Assignment —
Copy out each line of the data that holds the string "computer".
···
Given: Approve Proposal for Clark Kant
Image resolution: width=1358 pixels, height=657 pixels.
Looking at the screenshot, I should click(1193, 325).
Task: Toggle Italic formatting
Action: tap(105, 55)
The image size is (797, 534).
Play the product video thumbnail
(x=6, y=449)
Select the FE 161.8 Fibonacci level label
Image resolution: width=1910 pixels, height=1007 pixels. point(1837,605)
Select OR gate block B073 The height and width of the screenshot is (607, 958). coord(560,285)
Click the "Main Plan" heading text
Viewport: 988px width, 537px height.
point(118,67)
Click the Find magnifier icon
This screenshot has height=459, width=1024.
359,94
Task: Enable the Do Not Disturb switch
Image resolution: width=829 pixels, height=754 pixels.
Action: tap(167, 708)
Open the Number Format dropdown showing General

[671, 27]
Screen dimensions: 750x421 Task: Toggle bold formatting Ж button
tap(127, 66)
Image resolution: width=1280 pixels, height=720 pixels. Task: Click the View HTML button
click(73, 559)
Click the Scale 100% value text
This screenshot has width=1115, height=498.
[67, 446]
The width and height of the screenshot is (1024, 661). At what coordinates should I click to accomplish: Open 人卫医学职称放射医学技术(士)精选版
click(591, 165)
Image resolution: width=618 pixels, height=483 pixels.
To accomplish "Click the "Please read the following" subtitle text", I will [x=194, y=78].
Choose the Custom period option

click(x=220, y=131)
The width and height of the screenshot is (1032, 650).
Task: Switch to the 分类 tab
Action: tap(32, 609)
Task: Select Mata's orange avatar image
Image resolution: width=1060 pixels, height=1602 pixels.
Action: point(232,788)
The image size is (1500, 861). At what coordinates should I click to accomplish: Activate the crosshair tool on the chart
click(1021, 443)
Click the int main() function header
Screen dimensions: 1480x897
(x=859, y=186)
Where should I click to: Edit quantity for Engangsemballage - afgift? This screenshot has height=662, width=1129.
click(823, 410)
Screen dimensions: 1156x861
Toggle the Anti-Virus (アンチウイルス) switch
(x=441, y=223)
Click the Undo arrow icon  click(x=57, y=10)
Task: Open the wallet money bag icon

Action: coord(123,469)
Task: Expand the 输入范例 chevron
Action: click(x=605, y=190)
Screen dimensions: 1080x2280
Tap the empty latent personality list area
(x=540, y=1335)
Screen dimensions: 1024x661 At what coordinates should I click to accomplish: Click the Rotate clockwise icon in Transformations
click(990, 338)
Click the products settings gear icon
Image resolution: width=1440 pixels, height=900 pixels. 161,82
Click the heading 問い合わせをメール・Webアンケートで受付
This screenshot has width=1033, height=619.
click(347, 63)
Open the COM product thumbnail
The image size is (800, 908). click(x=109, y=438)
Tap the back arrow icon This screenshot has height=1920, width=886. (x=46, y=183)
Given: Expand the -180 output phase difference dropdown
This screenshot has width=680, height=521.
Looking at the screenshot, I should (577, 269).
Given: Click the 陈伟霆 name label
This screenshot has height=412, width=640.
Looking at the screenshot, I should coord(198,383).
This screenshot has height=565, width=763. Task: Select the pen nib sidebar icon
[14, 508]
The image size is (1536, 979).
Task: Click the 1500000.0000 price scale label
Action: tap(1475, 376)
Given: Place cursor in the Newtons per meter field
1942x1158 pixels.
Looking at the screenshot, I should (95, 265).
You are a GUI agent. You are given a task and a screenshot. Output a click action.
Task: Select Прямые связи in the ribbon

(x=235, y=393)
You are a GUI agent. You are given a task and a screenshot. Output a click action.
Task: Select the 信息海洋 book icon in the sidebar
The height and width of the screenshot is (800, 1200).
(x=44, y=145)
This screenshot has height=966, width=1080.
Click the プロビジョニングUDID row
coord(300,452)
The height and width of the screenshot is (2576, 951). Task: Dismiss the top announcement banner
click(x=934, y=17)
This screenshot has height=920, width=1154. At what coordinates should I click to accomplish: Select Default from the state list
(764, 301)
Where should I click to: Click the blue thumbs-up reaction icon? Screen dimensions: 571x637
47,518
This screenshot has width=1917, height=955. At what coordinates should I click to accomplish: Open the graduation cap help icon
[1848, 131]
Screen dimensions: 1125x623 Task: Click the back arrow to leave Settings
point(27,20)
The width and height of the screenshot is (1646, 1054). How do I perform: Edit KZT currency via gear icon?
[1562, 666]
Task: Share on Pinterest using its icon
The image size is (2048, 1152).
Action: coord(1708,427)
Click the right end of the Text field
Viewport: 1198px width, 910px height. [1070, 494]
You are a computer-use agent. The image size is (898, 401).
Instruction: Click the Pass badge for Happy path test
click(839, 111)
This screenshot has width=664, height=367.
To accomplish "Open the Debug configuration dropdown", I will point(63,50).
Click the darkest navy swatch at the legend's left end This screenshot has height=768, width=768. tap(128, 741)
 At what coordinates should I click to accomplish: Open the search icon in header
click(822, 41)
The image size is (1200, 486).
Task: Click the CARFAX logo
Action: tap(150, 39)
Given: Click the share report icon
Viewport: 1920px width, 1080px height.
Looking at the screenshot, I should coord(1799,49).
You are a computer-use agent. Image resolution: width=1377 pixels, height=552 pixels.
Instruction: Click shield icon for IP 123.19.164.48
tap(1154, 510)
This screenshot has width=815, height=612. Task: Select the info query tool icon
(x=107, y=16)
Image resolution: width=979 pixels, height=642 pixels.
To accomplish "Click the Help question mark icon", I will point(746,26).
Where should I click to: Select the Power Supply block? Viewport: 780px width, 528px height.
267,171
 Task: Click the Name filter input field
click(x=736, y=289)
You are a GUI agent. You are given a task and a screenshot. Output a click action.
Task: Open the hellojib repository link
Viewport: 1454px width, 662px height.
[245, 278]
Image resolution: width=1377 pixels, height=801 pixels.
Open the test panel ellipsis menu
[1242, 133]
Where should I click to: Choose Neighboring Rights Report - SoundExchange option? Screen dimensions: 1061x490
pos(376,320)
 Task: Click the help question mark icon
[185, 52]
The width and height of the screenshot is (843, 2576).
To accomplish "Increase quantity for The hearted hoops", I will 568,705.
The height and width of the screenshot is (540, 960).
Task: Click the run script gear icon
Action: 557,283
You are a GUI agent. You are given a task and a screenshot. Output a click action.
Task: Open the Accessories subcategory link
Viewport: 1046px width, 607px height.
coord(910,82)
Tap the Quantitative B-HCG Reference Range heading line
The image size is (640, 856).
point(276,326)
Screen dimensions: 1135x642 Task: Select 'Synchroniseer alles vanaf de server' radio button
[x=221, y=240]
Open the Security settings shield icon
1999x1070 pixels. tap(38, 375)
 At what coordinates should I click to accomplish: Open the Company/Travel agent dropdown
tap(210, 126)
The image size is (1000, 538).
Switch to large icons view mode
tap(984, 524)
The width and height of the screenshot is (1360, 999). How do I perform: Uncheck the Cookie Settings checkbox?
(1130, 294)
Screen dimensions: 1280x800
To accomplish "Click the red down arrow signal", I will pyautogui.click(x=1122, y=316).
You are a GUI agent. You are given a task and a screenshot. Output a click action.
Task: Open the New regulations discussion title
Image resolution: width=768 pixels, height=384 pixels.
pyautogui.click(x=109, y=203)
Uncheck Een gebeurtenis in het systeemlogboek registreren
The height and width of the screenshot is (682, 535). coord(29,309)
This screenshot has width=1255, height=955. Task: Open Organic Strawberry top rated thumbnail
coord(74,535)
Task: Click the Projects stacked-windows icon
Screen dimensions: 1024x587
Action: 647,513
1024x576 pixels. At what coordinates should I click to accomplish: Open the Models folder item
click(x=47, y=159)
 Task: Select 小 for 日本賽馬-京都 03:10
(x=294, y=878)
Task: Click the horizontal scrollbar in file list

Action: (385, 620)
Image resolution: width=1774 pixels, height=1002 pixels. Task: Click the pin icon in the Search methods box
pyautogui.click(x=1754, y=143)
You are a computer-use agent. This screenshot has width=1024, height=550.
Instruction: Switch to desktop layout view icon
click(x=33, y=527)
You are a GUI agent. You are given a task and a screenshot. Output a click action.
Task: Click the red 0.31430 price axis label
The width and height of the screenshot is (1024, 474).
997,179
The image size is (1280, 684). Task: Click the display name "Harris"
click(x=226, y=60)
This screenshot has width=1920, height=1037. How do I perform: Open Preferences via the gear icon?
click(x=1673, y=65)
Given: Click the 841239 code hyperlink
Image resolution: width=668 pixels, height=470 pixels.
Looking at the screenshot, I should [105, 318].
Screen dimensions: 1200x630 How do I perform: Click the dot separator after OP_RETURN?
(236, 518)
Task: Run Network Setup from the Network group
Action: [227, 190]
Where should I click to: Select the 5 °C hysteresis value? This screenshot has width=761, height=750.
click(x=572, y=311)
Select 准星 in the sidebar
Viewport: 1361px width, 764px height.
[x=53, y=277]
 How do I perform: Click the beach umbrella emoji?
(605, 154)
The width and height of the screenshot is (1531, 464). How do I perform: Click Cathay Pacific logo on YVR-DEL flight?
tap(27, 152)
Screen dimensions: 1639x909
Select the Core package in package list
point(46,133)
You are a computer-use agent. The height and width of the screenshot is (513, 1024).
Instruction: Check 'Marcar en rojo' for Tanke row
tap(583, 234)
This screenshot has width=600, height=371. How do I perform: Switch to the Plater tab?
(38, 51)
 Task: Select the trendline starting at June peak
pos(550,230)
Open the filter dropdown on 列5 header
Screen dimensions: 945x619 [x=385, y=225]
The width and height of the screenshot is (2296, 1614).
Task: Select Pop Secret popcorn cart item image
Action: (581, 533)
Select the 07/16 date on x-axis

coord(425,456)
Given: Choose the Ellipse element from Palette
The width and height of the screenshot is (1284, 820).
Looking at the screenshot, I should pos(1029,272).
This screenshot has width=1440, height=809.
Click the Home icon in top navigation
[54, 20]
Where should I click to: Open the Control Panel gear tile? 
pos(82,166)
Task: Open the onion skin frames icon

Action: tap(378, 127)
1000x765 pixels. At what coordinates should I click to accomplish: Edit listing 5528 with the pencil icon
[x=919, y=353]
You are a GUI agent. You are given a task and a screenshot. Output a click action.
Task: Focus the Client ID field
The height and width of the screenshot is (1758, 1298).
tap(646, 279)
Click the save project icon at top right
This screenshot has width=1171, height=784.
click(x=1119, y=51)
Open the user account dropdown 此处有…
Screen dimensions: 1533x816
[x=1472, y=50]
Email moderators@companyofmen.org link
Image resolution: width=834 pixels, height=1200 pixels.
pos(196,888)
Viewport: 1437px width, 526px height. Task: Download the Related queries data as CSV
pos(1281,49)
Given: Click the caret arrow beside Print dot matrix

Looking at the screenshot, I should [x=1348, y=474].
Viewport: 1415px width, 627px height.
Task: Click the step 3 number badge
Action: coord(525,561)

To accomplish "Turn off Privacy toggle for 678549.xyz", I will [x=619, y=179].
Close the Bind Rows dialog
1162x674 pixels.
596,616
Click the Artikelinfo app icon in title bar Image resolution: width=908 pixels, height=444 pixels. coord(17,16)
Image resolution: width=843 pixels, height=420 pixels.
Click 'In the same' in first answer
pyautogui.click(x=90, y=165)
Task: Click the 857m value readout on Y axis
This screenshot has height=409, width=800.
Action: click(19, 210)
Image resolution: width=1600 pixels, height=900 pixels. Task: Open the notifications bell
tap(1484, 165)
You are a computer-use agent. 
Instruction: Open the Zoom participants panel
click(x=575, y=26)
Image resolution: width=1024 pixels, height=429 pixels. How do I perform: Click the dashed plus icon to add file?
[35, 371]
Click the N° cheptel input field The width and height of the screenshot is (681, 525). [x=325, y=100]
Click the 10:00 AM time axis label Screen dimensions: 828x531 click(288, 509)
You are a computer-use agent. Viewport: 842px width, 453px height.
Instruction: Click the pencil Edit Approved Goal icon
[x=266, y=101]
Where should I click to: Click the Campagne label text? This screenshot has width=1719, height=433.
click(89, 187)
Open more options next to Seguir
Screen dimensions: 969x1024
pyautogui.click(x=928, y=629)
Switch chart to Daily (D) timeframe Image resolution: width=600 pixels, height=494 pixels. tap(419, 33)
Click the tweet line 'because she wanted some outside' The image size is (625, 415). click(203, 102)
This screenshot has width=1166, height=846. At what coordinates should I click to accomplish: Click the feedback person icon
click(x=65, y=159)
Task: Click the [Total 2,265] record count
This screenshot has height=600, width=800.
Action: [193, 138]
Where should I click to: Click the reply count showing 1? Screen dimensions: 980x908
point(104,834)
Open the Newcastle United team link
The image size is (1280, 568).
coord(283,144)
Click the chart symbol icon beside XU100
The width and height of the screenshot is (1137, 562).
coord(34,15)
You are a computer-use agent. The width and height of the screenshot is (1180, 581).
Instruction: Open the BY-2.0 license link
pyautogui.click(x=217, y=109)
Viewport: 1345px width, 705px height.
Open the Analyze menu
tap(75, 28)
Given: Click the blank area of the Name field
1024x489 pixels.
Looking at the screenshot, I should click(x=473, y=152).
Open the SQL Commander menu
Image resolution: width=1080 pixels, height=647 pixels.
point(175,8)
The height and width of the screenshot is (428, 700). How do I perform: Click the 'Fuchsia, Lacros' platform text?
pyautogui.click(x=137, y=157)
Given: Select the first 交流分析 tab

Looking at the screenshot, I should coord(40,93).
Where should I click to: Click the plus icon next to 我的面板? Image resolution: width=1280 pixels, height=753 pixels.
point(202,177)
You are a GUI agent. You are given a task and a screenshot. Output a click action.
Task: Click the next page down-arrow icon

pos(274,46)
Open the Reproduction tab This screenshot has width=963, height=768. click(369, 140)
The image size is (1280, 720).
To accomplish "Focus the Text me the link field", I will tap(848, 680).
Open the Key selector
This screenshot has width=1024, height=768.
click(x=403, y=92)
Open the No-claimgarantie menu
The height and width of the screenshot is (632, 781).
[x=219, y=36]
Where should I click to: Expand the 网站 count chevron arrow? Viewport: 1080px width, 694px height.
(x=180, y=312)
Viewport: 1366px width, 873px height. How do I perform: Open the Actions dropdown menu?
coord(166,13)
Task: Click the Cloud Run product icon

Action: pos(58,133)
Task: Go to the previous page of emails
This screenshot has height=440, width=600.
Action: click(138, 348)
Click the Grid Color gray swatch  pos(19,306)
···
Solution below —
You are a computer-use agent. The image size is (898, 401).
You are a computer-use agent. Image resolution: width=1377 pixels, height=552 pixels.
You are a computer-use agent. This screenshot has width=1024, height=550.
You are a computer-use agent. The height and width of the screenshot is (513, 1024).
You are a computer-use agent. 
You are a computer-use agent. Viewport: 842px width, 453px height.
You are a computer-use agent. The width and height of the screenshot is (1180, 581).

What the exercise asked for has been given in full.